Put every line of the rows below into a JSON list of strings, with one string for each line. Leave out the blank lines.

━━━ GIVEN ENTRIES

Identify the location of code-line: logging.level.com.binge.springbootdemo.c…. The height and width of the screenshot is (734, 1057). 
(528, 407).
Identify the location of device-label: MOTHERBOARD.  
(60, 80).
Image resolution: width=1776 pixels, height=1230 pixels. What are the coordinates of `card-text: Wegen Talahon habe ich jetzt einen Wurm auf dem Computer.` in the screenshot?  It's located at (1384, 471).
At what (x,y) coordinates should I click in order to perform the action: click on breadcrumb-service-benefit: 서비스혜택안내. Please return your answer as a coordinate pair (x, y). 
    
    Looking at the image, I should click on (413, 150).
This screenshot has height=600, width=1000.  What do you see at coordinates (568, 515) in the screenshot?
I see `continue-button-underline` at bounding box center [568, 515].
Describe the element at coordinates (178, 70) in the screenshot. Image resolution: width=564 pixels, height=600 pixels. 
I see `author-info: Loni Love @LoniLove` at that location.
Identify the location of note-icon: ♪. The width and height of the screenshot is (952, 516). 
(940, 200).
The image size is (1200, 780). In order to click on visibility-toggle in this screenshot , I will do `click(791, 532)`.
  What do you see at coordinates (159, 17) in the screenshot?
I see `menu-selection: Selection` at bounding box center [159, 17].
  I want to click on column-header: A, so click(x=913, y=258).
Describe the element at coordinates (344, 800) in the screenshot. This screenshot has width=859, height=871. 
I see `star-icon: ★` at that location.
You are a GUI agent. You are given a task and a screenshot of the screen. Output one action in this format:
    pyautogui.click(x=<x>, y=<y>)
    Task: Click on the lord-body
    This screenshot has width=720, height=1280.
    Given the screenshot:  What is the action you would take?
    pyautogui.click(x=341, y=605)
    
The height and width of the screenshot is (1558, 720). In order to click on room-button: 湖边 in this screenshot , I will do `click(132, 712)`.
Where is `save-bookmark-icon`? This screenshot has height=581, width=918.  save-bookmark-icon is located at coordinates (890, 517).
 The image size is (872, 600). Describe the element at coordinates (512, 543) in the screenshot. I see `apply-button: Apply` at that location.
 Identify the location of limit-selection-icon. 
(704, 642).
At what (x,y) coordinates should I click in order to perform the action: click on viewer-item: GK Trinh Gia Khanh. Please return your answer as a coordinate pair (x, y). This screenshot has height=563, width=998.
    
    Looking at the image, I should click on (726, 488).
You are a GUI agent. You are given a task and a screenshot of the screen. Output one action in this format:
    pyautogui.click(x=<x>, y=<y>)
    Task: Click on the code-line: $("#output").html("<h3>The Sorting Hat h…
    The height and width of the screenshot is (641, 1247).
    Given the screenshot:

━━━━━━

__YOUR RESPONSE__.
[
  "Identify the location of code-line: logging.level.com.binge.springbootdemo.c…. The height and width of the screenshot is (734, 1057). ",
  "(528, 407).",
  "Identify the location of device-label: MOTHERBOARD.  ",
  "(60, 80).",
  "Image resolution: width=1776 pixels, height=1230 pixels. What are the coordinates of `card-text: Wegen Talahon habe ich jetzt einen Wurm auf dem Computer.` in the screenshot?  It's located at (1384, 471).",
  "At what (x,y) coordinates should I click in order to perform the action: click on breadcrumb-service-benefit: 서비스혜택안내. Please return your answer as a coordinate pair (x, y). ",
  "    Looking at the image, I should click on (413, 150).",
  "This screenshot has height=600, width=1000.  What do you see at coordinates (568, 515) in the screenshot?",
  "I see `continue-button-underline` at bounding box center [568, 515].",
  "Describe the element at coordinates (178, 70) in the screenshot. Image resolution: width=564 pixels, height=600 pixels. ",
  "I see `author-info: Loni Love @LoniLove` at that location.",
  "Identify the location of note-icon: ♪. The width and height of the screenshot is (952, 516). ",
  "(940, 200).",
  "The image size is (1200, 780). In order to click on visibility-toggle in this screenshot , I will do `click(791, 532)`.",
  "  What do you see at coordinates (159, 17) in the screenshot?",
  "I see `menu-selection: Selection` at bounding box center [159, 17].",
  "  I want to click on column-header: A, so click(x=913, y=258).",
  "Describe the element at coordinates (344, 800) in the screenshot. This screenshot has width=859, height=871. ",
  "I see `star-icon: ★` at that location.",
  "You are a GUI agent. You are given a task and a screenshot of the screen. Output one action in this format:",
  "    pyautogui.click(x=<x>, y=<y>)",
  "    Task: Click on the lord-body",
  "    This screenshot has width=720, height=1280.",
  "    Given the screenshot:  What is the action you would take?",
  "    pyautogui.click(x=341, y=605)",
  "The height and width of the screenshot is (1558, 720). In order to click on room-button: 湖边 in this screenshot , I will do `click(132, 712)`.",
  "Where is `save-bookmark-icon`? This screenshot has height=581, width=918.  save-bookmark-icon is located at coordinates (890, 517).",
  " The image size is (872, 600). Describe the element at coordinates (512, 543) in the screenshot. I see `apply-button: Apply` at that location.",
  " Identify the location of limit-selection-icon. ",
  "(704, 642).",
  "At what (x,y) coordinates should I click in order to perform the action: click on viewer-item: GK Trinh Gia Khanh. Please return your answer as a coordinate pair (x, y). This screenshot has height=563, width=998.",
  "    Looking at the image, I should click on (726, 488).",
  "You are a GUI agent. You are given a task and a screenshot of the screen. Output one action in this format:",
  "    pyautogui.click(x=<x>, y=<y>)",
  "    Task: Click on the code-line: $(\"#output\").html(\"<h3>The Sorting Hat h…",
  "    The height and width of the screenshot is (641, 1247).",
  "    Given the screenshot:"
]